This weekend Kurt Johnson and other editors of the two-volume work on InterspiritualityThe Heritage and The Future sponsored a very rich Unity Earth Symposium bringing together many of the 200+ authors who contributed to the books.

Cover of the book. “INTERSPIRITUALITY: THE HERITAGE brings together more than 100 global contributors…with an introduction by His Holiness the 14th Dalai Lama (and a) foreword by Matthew Fox.

The Dalai Lama offered an “Opening Message” for the volumes, I wrote a Foreword and Ken Wilber wrote an Afterword. The contributors represent “a dynamic, convergence of the world’s wisdom traditions rounded in shared values of compassion, justice unity, and love.”

I was invited as keynote speaker for the beginning and closing of the three-hour Sunday morning conference. Its theme was “The Future of Interspirituality: From Awareness to Action.” My term for “interspirituality” is of course “deep ecumenism” and I was introduced as being the oldest interspirituality pioneer still around. To me, “Deep Ecumenism,” like “deep ecology,” represents the spiritual dimension to interfaith. “Launch out into the deep,” urges John of the Cross.

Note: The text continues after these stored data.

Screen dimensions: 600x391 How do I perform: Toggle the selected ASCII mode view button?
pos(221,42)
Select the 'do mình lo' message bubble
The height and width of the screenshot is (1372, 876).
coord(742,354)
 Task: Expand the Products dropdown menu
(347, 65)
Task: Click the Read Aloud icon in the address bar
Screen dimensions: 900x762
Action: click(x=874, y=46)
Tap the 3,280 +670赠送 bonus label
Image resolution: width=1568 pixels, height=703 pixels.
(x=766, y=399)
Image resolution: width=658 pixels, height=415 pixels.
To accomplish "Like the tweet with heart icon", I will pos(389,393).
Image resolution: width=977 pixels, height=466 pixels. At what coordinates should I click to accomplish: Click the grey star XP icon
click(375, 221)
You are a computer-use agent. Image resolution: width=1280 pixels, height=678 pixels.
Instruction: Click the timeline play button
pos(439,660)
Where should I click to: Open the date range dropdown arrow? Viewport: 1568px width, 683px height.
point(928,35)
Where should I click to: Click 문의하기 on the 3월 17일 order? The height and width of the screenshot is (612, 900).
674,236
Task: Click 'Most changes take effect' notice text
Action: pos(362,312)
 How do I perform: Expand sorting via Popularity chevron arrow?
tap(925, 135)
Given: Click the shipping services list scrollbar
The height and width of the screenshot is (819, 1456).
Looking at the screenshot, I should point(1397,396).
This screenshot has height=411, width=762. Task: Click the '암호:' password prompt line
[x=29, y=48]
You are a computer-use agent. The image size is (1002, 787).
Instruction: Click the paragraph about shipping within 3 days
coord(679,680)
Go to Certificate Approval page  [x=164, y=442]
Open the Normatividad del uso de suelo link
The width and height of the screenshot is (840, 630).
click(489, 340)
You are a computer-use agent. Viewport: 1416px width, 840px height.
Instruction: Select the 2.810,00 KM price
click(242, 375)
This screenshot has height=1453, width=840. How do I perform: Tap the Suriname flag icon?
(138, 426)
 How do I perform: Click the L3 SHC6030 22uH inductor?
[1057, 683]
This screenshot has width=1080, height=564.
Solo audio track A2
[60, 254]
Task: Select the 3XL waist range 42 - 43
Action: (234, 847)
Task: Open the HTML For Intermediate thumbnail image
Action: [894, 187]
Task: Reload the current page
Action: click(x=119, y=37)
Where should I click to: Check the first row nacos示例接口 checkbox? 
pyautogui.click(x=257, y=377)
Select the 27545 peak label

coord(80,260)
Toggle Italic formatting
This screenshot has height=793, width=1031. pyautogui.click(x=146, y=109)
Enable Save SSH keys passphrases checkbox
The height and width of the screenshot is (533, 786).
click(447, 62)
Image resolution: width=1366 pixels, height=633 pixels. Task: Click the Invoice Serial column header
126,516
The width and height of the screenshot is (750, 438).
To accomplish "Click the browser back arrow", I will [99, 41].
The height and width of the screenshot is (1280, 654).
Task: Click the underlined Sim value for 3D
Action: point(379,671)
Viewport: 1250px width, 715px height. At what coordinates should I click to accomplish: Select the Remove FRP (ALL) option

Brother Wayne Teasdale, whom I met on several occasions, inspired the term “interspirituality” defining it as forging “a coming ground and actual impetus” toward realizing a “dream of a new civilization based on the heart.” Brother Wayne was close to Father Bede Griffiths who was a good friend and supporter of creation spirituality.

Father Bede Griffiths was a Benedictine monk, author, and leader of Saccidananda Ashram, South India. Photo taken in the garden of the home of Johannes Aagaard, Elsdyrvej, Højbjerg, Aarhus. Photo by Dialog Center Images via Flickr (Creative Commons). Wikimedia Commons.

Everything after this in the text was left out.